**Job:**
Update the lines below by changing every "Screen dimensions:" to "Screen size:", leaving everything else as it is.

================

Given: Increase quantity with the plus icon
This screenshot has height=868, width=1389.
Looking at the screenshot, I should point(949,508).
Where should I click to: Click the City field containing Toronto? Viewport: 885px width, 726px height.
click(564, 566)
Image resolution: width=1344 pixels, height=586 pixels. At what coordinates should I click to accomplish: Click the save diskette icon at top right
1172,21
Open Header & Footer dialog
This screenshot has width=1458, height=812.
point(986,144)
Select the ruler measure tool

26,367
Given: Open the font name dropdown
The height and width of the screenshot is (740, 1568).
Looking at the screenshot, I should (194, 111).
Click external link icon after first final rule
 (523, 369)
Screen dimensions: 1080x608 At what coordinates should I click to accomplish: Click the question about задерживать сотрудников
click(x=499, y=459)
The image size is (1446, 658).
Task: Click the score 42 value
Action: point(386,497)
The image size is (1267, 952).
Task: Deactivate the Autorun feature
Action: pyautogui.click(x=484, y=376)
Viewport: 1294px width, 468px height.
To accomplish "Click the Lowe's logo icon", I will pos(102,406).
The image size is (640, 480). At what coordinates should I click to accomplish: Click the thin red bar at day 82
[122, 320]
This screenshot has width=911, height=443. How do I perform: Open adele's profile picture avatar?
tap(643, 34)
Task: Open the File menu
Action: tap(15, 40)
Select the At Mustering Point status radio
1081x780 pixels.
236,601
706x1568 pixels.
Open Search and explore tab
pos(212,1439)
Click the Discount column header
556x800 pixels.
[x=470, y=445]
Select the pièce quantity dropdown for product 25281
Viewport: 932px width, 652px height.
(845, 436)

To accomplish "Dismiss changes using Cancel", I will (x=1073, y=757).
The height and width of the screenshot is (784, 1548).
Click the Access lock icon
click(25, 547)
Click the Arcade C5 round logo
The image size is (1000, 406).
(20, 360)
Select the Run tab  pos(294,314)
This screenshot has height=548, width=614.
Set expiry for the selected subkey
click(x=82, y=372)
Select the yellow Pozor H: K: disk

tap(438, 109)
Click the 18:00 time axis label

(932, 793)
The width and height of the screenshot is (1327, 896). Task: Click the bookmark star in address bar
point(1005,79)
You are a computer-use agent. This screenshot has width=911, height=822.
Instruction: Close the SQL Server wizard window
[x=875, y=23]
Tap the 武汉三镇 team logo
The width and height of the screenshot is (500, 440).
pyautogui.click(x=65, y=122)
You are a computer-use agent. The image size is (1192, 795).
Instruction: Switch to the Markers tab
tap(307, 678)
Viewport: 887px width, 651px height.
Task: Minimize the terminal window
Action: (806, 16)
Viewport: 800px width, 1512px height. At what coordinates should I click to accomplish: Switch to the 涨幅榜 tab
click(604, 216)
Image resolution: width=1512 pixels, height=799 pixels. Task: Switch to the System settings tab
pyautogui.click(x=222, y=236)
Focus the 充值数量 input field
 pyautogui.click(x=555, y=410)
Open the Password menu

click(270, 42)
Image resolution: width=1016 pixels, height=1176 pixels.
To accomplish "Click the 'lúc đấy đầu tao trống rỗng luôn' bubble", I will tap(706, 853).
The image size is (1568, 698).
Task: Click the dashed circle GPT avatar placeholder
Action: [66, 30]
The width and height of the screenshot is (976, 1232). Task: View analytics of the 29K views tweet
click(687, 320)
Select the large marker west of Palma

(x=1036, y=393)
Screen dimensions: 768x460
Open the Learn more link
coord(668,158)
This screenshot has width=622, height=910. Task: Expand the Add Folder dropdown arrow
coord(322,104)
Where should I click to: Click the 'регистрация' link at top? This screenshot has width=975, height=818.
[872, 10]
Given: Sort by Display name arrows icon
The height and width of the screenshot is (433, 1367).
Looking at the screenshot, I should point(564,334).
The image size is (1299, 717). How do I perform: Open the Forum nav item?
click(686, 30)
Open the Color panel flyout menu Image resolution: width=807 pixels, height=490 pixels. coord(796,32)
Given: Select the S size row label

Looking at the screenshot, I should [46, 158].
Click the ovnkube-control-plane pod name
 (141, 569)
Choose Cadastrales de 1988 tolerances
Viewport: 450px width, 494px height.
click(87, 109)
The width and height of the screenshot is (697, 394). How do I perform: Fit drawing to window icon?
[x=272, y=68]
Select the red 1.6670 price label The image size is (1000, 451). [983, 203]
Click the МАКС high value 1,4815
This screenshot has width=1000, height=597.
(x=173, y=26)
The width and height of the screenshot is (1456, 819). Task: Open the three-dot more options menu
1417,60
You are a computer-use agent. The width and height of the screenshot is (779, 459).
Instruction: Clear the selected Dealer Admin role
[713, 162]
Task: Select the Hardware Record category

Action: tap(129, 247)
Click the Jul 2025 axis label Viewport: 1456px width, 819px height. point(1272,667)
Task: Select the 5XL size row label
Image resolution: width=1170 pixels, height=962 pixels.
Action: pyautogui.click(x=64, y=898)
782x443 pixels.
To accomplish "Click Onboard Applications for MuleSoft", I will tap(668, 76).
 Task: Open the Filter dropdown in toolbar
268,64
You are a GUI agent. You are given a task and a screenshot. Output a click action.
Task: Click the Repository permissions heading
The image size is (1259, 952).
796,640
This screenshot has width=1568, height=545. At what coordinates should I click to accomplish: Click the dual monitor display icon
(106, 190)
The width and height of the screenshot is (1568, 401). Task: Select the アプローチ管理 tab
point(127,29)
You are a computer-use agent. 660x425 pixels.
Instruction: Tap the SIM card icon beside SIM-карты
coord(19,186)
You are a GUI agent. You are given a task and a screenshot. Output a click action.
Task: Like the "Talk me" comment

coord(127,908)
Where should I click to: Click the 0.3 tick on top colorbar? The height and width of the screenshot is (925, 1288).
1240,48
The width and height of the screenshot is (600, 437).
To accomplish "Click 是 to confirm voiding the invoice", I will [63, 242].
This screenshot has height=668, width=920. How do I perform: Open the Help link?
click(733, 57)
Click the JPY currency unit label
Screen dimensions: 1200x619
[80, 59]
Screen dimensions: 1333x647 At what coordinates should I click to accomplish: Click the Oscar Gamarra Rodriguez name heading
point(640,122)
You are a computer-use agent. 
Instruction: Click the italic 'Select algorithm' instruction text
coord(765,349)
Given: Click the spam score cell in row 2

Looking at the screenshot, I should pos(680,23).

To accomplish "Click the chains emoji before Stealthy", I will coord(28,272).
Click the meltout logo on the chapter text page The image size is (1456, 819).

================

**Response to this exercise:**
Given: Increase quantity with the plus icon
This screenshot has height=868, width=1389.
Looking at the screenshot, I should point(949,508).
Where should I click to: Click the City field containing Toronto? Viewport: 885px width, 726px height.
click(564, 566)
Image resolution: width=1344 pixels, height=586 pixels. At what coordinates should I click to accomplish: Click the save diskette icon at top right
1172,21
Open Header & Footer dialog
This screenshot has width=1458, height=812.
point(986,144)
Select the ruler measure tool

26,367
Given: Open the font name dropdown
The height and width of the screenshot is (740, 1568).
Looking at the screenshot, I should (194, 111).
Click external link icon after first final rule
 (523, 369)
Screen size: 1080x608 At what coordinates should I click to accomplish: Click the question about задерживать сотрудников
click(x=499, y=459)
The image size is (1446, 658).
Task: Click the score 42 value
Action: point(386,497)
The image size is (1267, 952).
Task: Deactivate the Autorun feature
Action: pyautogui.click(x=484, y=376)
Viewport: 1294px width, 468px height.
To accomplish "Click the Lowe's logo icon", I will pos(102,406).
The image size is (640, 480). At what coordinates should I click to accomplish: Click the thin red bar at day 82
[122, 320]
This screenshot has width=911, height=443. How do I perform: Open adele's profile picture avatar?
tap(643, 34)
Task: Open the File menu
Action: tap(15, 40)
Select the At Mustering Point status radio
1081x780 pixels.
236,601
706x1568 pixels.
Open Search and explore tab
pos(212,1439)
Click the Discount column header
556x800 pixels.
[x=470, y=445]
Select the pièce quantity dropdown for product 25281
Viewport: 932px width, 652px height.
(845, 436)

To accomplish "Dismiss changes using Cancel", I will (x=1073, y=757).
The height and width of the screenshot is (784, 1548).
Click the Access lock icon
click(25, 547)
Click the Arcade C5 round logo
The image size is (1000, 406).
(20, 360)
Select the Run tab  pos(294,314)
This screenshot has height=548, width=614.
Set expiry for the selected subkey
click(x=82, y=372)
Select the yellow Pozor H: K: disk

tap(438, 109)
Click the 18:00 time axis label

(932, 793)
The width and height of the screenshot is (1327, 896). Task: Click the bookmark star in address bar
point(1005,79)
You are a computer-use agent. This screenshot has width=911, height=822.
Instruction: Close the SQL Server wizard window
[x=875, y=23]
Tap the 武汉三镇 team logo
The width and height of the screenshot is (500, 440).
pyautogui.click(x=65, y=122)
You are a computer-use agent. The image size is (1192, 795).
Instruction: Switch to the Markers tab
tap(307, 678)
Viewport: 887px width, 651px height.
Task: Minimize the terminal window
Action: (806, 16)
Viewport: 800px width, 1512px height. At what coordinates should I click to accomplish: Switch to the 涨幅榜 tab
click(604, 216)
Image resolution: width=1512 pixels, height=799 pixels. Task: Switch to the System settings tab
pyautogui.click(x=222, y=236)
Focus the 充值数量 input field
 pyautogui.click(x=555, y=410)
Open the Password menu

click(270, 42)
Image resolution: width=1016 pixels, height=1176 pixels.
To accomplish "Click the 'lúc đấy đầu tao trống rỗng luôn' bubble", I will tap(706, 853).
The image size is (1568, 698).
Task: Click the dashed circle GPT avatar placeholder
Action: [66, 30]
The width and height of the screenshot is (976, 1232). Task: View analytics of the 29K views tweet
click(687, 320)
Select the large marker west of Palma

(x=1036, y=393)
Screen size: 768x460
Open the Learn more link
coord(668,158)
This screenshot has width=622, height=910. Task: Expand the Add Folder dropdown arrow
coord(322,104)
Where should I click to: Click the 'регистрация' link at top? This screenshot has width=975, height=818.
[872, 10]
Given: Sort by Display name arrows icon
The height and width of the screenshot is (433, 1367).
Looking at the screenshot, I should point(564,334).
The image size is (1299, 717). How do I perform: Open the Forum nav item?
click(686, 30)
Open the Color panel flyout menu Image resolution: width=807 pixels, height=490 pixels. coord(796,32)
Given: Select the S size row label

Looking at the screenshot, I should [46, 158].
Click the ovnkube-control-plane pod name
 (141, 569)
Choose Cadastrales de 1988 tolerances
Viewport: 450px width, 494px height.
click(87, 109)
The width and height of the screenshot is (697, 394). How do I perform: Fit drawing to window icon?
[x=272, y=68]
Select the red 1.6670 price label The image size is (1000, 451). [983, 203]
Click the МАКС high value 1,4815
This screenshot has width=1000, height=597.
(x=173, y=26)
The width and height of the screenshot is (1456, 819). Task: Open the three-dot more options menu
1417,60
You are a computer-use agent. The width and height of the screenshot is (779, 459).
Instruction: Clear the selected Dealer Admin role
[713, 162]
Task: Select the Hardware Record category

Action: tap(129, 247)
Click the Jul 2025 axis label Viewport: 1456px width, 819px height. point(1272,667)
Task: Select the 5XL size row label
Image resolution: width=1170 pixels, height=962 pixels.
Action: pyautogui.click(x=64, y=898)
782x443 pixels.
To accomplish "Click Onboard Applications for MuleSoft", I will tap(668, 76).
 Task: Open the Filter dropdown in toolbar
268,64
You are a GUI agent. You are given a task and a screenshot. Output a click action.
Task: Click the Repository permissions heading
The image size is (1259, 952).
796,640
This screenshot has width=1568, height=545. At what coordinates should I click to accomplish: Click the dual monitor display icon
(106, 190)
The width and height of the screenshot is (1568, 401). Task: Select the アプローチ管理 tab
point(127,29)
You are a computer-use agent. 660x425 pixels.
Instruction: Tap the SIM card icon beside SIM-карты
coord(19,186)
You are a GUI agent. You are given a task and a screenshot. Output a click action.
Task: Like the "Talk me" comment

coord(127,908)
Where should I click to: Click the 0.3 tick on top colorbar? The height and width of the screenshot is (925, 1288).
1240,48
The width and height of the screenshot is (600, 437).
To accomplish "Click 是 to confirm voiding the invoice", I will [63, 242].
This screenshot has height=668, width=920. How do I perform: Open the Help link?
click(733, 57)
Click the JPY currency unit label
Screen size: 1200x619
[80, 59]
Screen size: 1333x647 At what coordinates should I click to accomplish: Click the Oscar Gamarra Rodriguez name heading
point(640,122)
You are a computer-use agent. 
Instruction: Click the italic 'Select algorithm' instruction text
coord(765,349)
Given: Click the spam score cell in row 2

Looking at the screenshot, I should pos(680,23).

To accomplish "Click the chains emoji before Stealthy", I will coord(28,272).
Click the meltout logo on the chapter text page The image size is (1456, 819).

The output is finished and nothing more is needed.